One day, while chatting with her friend and local musician Nick Snyder of Ferdinand the Bull, he asked if Adda would ever be interested in hosting a livestream performance. A lightbulb went off in Kalafatis’ head.
“Sukanta [Nag], the owner, he is really into live music and just the arts in general here,” says Kalafatis. “I have a lot of friends in the music scene as well, and I was like, ‘Oh, this is great. They’re not performing, let me see if I can start this livestream series.'”
Now, six months later, Adda Coffee & Tea House has been hosting a weekly Sunday Showcase Series, where local musicians livestream performances on Adda’s Instagram account (@addacoffeehouse
). In addition to providing an outlet for artists to perform amid venue closures, each event also offers viewers the opportunity to donate to a charity of the musician’s choice.
Around the same time that Adda was planning the livestream event, Kalafatis says they were also figuring out ways to incorporate charity work into their business practices.

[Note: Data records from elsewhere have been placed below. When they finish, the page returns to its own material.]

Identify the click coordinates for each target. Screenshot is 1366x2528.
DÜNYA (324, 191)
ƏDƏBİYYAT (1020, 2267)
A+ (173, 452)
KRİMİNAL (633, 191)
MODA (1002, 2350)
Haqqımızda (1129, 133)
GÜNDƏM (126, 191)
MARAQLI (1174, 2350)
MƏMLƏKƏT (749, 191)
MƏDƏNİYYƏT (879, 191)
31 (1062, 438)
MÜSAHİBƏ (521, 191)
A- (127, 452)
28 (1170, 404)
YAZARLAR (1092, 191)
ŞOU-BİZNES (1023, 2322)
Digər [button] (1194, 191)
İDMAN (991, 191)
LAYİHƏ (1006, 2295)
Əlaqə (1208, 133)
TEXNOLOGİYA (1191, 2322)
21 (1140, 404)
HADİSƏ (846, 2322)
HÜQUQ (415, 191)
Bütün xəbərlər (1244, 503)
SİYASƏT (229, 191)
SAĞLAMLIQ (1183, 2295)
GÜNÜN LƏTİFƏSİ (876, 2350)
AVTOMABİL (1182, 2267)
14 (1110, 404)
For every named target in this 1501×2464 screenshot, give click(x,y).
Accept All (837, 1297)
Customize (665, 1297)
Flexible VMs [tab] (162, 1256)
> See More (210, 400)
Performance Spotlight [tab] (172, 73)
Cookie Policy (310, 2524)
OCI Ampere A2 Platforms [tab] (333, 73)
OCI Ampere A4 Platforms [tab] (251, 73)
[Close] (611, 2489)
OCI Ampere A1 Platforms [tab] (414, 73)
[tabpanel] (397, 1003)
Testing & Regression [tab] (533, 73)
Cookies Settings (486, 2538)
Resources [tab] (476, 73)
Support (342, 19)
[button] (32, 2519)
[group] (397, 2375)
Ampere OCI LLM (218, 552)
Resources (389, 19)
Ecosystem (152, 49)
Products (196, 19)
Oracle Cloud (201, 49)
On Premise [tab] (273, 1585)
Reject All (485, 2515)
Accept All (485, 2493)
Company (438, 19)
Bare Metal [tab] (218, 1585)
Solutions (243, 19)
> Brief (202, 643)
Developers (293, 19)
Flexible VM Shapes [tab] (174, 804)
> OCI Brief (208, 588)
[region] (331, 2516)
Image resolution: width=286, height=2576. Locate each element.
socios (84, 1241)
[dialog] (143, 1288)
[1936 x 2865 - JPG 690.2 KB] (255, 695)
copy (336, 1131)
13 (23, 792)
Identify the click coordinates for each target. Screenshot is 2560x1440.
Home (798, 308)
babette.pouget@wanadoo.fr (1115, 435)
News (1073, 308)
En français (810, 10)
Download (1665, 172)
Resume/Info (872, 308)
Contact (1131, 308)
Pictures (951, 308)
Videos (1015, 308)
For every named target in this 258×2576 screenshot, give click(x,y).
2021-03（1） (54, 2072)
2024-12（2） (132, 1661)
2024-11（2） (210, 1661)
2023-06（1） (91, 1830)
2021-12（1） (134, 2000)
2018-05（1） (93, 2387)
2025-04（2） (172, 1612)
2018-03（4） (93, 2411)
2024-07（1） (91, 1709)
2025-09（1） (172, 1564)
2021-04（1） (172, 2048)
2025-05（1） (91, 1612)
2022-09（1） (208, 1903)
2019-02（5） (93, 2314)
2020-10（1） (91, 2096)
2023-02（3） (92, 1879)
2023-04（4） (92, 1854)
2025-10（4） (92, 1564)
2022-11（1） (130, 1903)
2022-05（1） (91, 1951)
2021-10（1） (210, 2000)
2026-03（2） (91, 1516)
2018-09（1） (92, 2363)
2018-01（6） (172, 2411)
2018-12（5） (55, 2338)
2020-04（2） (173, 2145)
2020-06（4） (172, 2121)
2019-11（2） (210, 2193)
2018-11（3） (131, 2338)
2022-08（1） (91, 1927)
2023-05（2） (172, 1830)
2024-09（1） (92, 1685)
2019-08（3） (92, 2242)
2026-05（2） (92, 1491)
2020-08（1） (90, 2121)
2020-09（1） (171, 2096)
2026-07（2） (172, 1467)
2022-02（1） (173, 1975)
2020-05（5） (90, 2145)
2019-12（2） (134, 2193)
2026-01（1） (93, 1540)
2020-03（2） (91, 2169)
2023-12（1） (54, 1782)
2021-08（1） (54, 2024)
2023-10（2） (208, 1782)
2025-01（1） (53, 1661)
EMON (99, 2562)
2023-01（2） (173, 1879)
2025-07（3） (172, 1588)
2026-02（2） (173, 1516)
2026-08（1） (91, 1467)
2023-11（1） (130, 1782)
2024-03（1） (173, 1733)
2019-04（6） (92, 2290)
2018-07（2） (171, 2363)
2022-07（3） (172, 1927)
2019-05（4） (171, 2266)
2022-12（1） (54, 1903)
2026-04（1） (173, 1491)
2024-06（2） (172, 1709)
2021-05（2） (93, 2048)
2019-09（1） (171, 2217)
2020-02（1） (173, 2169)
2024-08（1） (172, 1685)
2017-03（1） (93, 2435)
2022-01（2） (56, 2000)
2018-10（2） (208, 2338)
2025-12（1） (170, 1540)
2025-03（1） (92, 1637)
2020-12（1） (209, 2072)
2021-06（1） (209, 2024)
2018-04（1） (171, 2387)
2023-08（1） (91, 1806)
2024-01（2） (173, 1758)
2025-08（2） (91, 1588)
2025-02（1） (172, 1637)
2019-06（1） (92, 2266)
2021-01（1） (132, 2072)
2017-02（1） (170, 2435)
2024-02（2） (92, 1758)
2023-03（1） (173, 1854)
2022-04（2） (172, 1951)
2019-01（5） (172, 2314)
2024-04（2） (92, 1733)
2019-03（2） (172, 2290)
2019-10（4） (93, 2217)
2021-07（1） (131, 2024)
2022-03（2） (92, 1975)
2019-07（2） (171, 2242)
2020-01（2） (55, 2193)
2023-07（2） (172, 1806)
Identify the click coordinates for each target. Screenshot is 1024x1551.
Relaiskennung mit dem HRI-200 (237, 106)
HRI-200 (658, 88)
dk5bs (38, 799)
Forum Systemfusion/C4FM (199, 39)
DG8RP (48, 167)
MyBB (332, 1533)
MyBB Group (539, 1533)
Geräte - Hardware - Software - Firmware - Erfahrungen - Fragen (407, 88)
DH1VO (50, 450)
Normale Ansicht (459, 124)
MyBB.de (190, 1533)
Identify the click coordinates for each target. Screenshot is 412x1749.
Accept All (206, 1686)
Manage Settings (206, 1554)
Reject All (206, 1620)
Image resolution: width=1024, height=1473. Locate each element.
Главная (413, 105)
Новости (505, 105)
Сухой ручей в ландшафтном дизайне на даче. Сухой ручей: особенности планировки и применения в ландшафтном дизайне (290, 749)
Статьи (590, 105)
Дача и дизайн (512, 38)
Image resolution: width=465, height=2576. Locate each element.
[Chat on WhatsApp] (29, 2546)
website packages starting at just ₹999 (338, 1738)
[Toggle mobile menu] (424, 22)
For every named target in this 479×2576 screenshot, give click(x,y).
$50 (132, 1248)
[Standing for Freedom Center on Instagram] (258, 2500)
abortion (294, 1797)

Snyder was the first musician to perform when the series started in May, and he chose to raise money for the Pittsburgh Food Bank. Since then, performances and charities have included Lyn Starr (Black, Young, and Educated), Clara Kent (AAMDS International Foundation), Arie Cole (SisTers PGH), Bindley Hardware Co. (Women’s Center and Shelter of Greater Pittsburgh), Rev. Ezra (ACLU), Sierra Sellers (Sewickley Valley YMCA), and Joshua Rouse (Community Empowerment Association in Homewood), among others. “It’s really intimate,” says Kalafatis, “and it’s cool because you get to see the artist in their own space, doing their own thing.” Now that gathering restrictions are easing up in Pittsburgh, Adda plans to gradually transition to live shows. Once a month, one of the Sunday Showcase events will be held outside an Adda Tea & Coffee House location for live sidewalk entertainment. “The most exciting part for me was reaching out to all my friends and being like, ‘Hey, do you want to do this?’” says Kalafatis. But whether or not someone knows her, anyone interested in performing in the series is welcome to reach out (inquiries can be sent to email@example.com
). “It’s an outlet for artists to continue to perform and also perform to an audience that may not have heard them before,” says Kalafatis.